Histone Methyltransferase DOT1L Drives Recovery of Gene Expression after a Genotoxic Attack (original) (raw)
Figure 7
Pre-initiation complex assembly and chromatin modification after UV irradiation.
(A) Determination of the relative mRNA expression level of DHFR gene in MEFWT and MEFDOT1L after UV irradiation (10 J/m2) performed after reverse transcription with random hexameres. The values are the means of three independent experiments (± SD). AUC was determined and p-value was extrapolated using t-test. (B–F) Time-dependent occupancy of RNA Pol II (B), TFIIB (C), H4Ac (D), H3K9me2 (E) and H3K79me2 (F) at the promoter of the DHFR gene following UV irradiation (10 J/m2).
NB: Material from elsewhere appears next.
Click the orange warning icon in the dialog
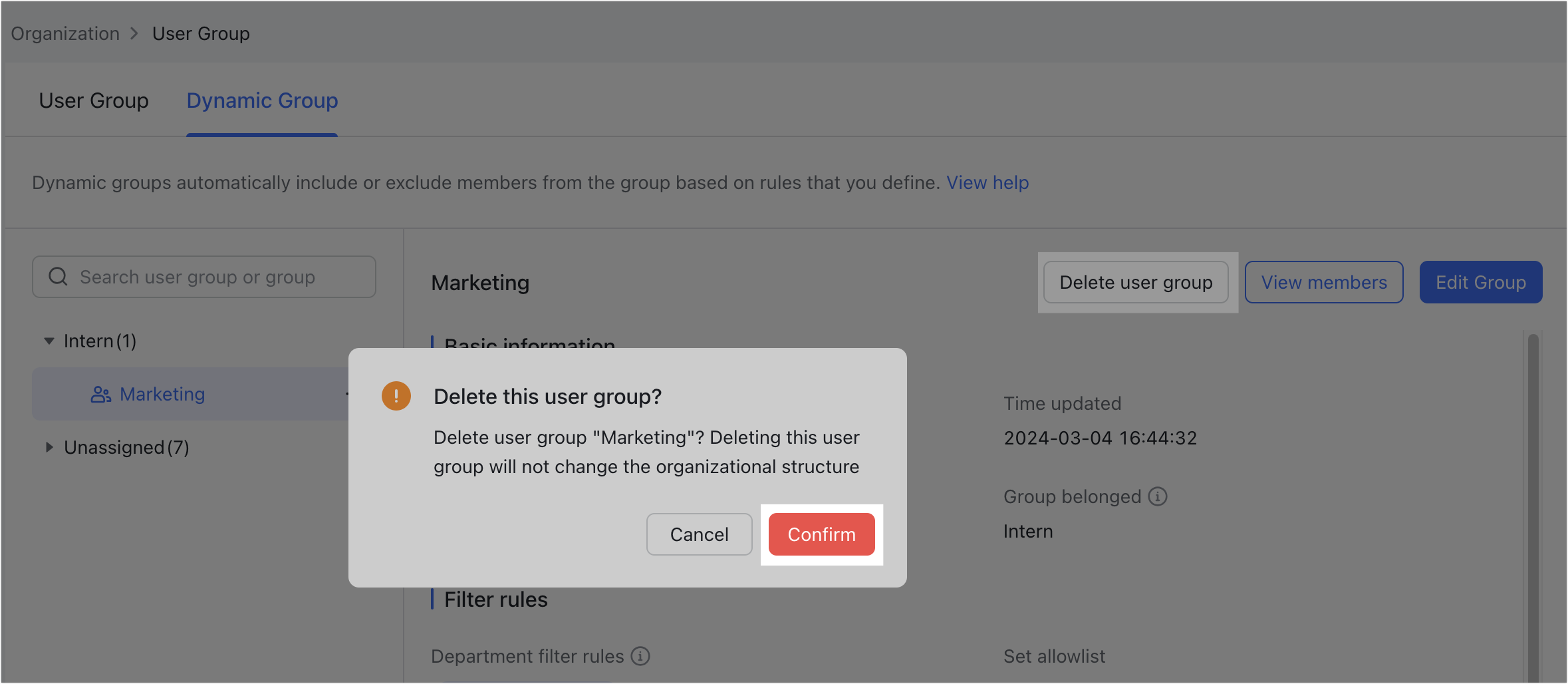 click(396, 396)
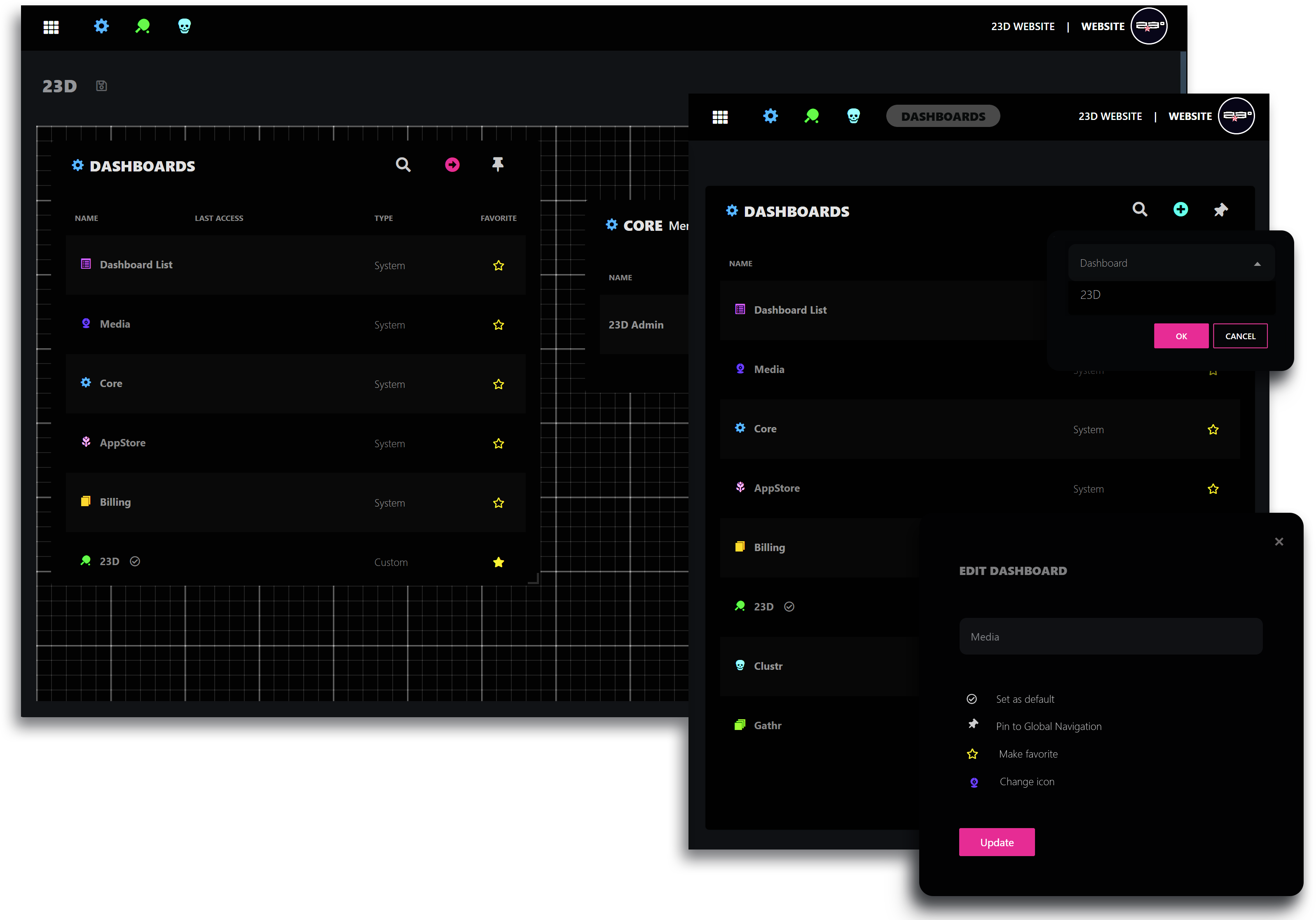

Soluble chromatin was prepared from MEFWT and MEFDOT1L cells at indicated time points after UV-C treatment and subjected to ChIP assay using the indicated antibodies. Real-time PCR using specific primers was performed to test the relative enrichment at the proximal promoter of the DHFR gene. The results are expressed as folds of enrichment relative to the untreated cells. The values are the means of a triplicate experiment (± SD). P-value was extrapolated using t-test (**<0.05, ***<0.005).